One day, Nigel is looking through his monthly expenditures and wondering where he can make some savings.  Although he is very wealthy, this is a prudent thing to be doing.  After all, as his mother always said: “look after the pennies, and the pounds will look after themselves.”  Looking through his expenses, Nigel spots that family membership of his golf club looks a bit high.  He pauses to consider this fact.  He doesn’t actually much like the officials who run the golf club.  They have a habit of being a bit officious and petty in enforcing the club's rules.  Is this club membership really worth the money?

Nigel broaches the idea of resigning their family membership with his wife and children over dinner that evening.  To his utter amazement, they look at him as though he’s gone mad, even after he mentions the amount of money they’d save.

They point out that the club's facilities are brilliant. They go there and have a great time every week.  Furthermore, Nigel uses it very effectively to network with clients and potential clients.  His family point out that the commission he earns on business won at the club more than covers the cost of membership.

Nigel tries to calmly rebut all their points.


Just because they are resigning their membership of the golf club doesn’t mean they’ll lose access to any of its facilities.  They’ll still be able to use the driving range; the 18 hole course; the restaurant and the bar.  So they’ll still get all the networking advantages too.  The weekly family trips aren’t going to stop.

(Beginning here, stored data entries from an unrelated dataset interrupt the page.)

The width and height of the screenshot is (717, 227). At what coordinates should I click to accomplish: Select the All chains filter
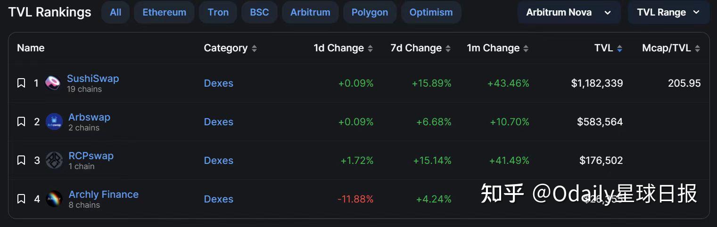pos(115,13)
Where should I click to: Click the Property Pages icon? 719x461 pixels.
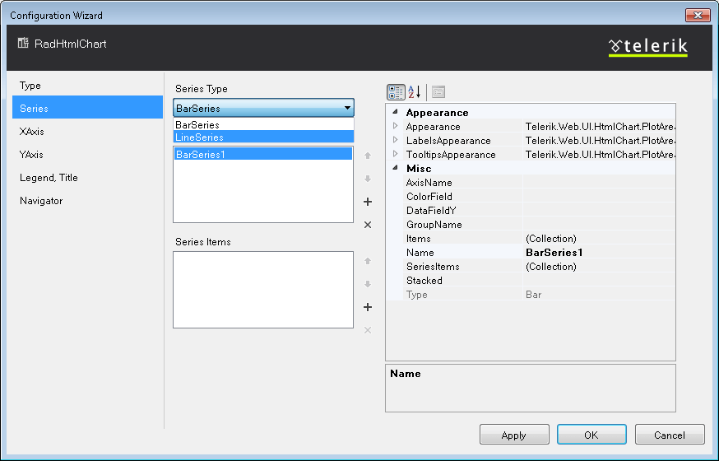click(438, 91)
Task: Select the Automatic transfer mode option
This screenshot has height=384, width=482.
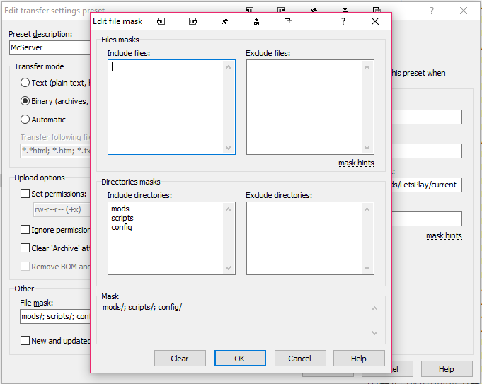Action: point(25,120)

Nigel’s family seem strangely skeptical about this argument.  How will they get access to the facilities if they are not members.  There is the possibility for non members to use the facilities - for a daily fee.  But the daily fee is large enough that, given the number of times in a year they visit the club, they’d be better off just paying the annual membership fee.  Visitors paying the daily fee still have to abide by all the niggling little club rules when they are at the club.

Nigel is absolutely amazed to hear this rebuttal.  Don’t his family realise how business works.  Once he is no longer a member, he’ll be able to negotiate his own special rate.  After all, he’s the 5th wealthiest man in the country, the golf club will want his business, and will bend rules in order to get it.  So he’ll be able to negotiate terms that wouldn’t necessarily be available to others.

His family are still sceptical.  Will they want our business that much they ask?  They might be a bit hesitant to give us special terms, wouldn’t they think it was dangerous to set that kind of a precedent?
At this point Nigel gets frustrated and and a bit angry: "of course they won’t mind about setting the precedent!" he exclaims.  Afterall, we buy a hell of a lot more from them than they buy from us!

At this point, his family look at each other and just say “yes dear”.  They know from bitter experience that it is better not to argue the point when Nigel has become this animated.  Besides this vocal argument is happening inside the club's restaurant, and people are starting to stare.  It is all a bit embarrassing.

If you are reading and are a British citizen and a member of a golf club or tennis club, or even a tiddlywinks club, then I implore you: before 23rd June, try this:  
  • Go to your club, tell them you are resigning your membership, but insist to them that this means you will still have every right to continue using the club’s facilities.   
  • If they put up a fight, try to negotiate your own special rate.